_RECORDS SUPPLIED_

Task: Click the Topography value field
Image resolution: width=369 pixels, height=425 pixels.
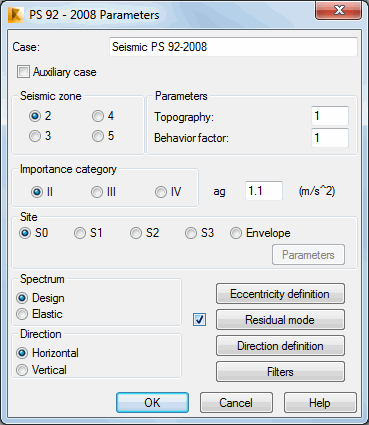Action: [330, 116]
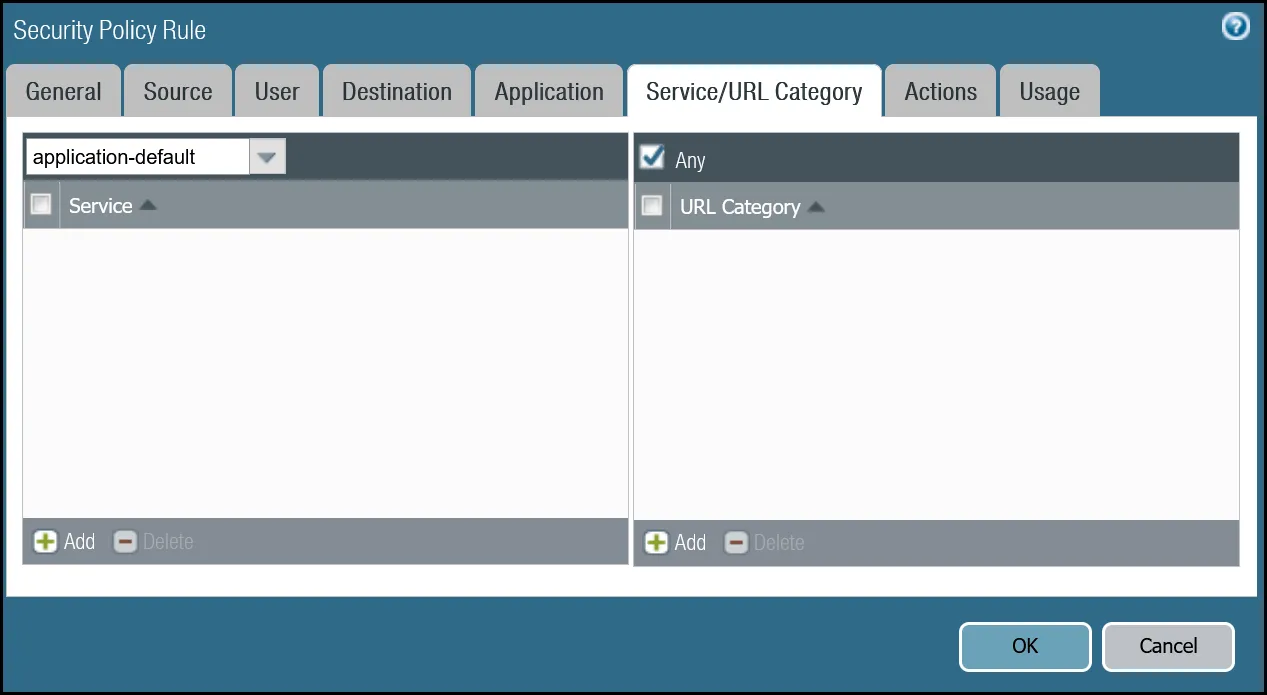Switch to the General tab
This screenshot has height=695, width=1267.
point(63,90)
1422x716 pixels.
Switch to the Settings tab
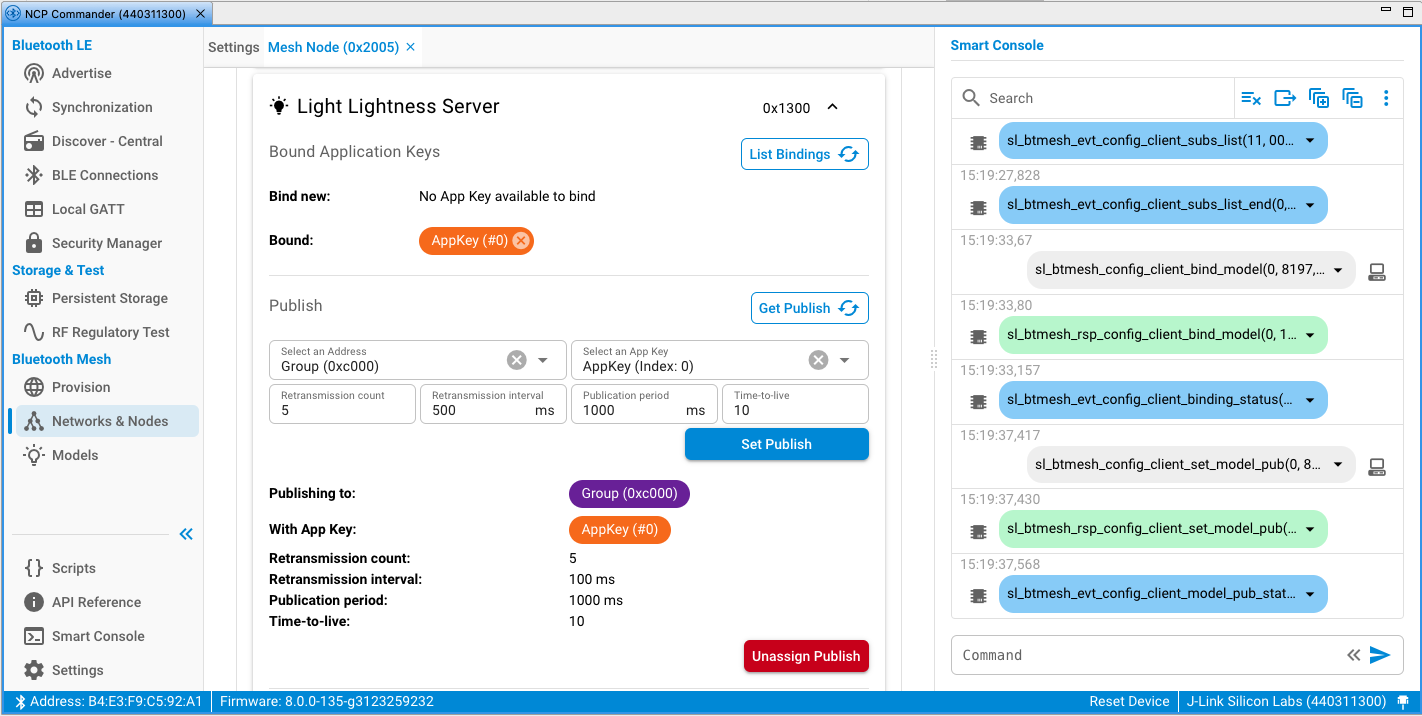pyautogui.click(x=233, y=47)
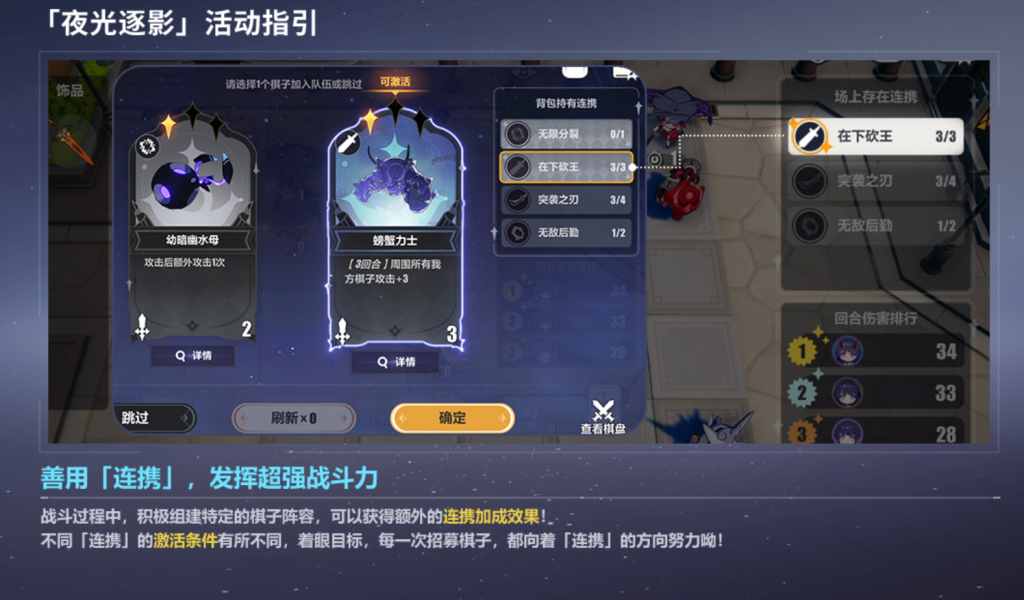The height and width of the screenshot is (600, 1024).
Task: Click the rank 1 character avatar
Action: click(x=847, y=351)
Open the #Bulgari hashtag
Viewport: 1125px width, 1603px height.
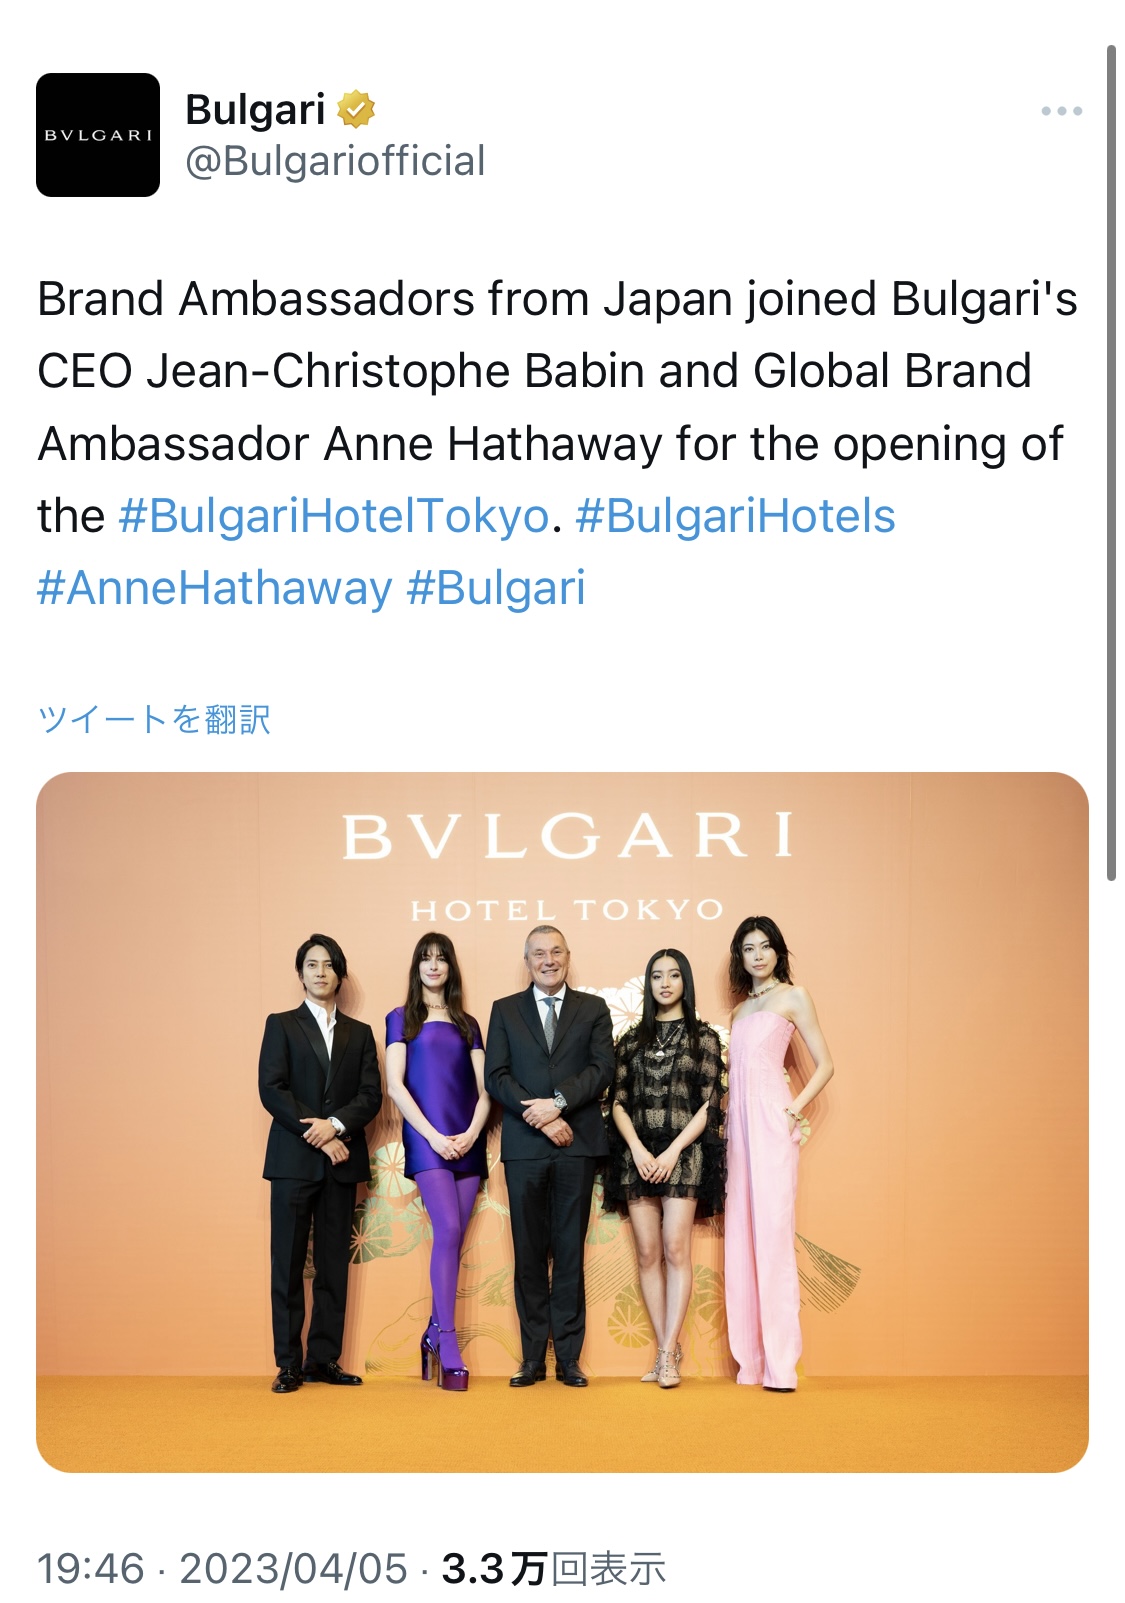click(496, 588)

_PROBLEM_
Retype the records above word for word, leaving out the pictures.

_REPLY_
Task: Click the Topography value field
Image resolution: width=369 pixels, height=425 pixels.
Action: [330, 116]
Switch to the General tab
This screenshot has height=695, width=1267.
point(63,90)
1422x716 pixels.
Switch to the Settings tab
pyautogui.click(x=233, y=47)
The height and width of the screenshot is (600, 1024).
Task: Click the rank 1 character avatar
Action: click(x=847, y=351)
Open the #Bulgari hashtag
Viewport: 1125px width, 1603px height.
click(496, 588)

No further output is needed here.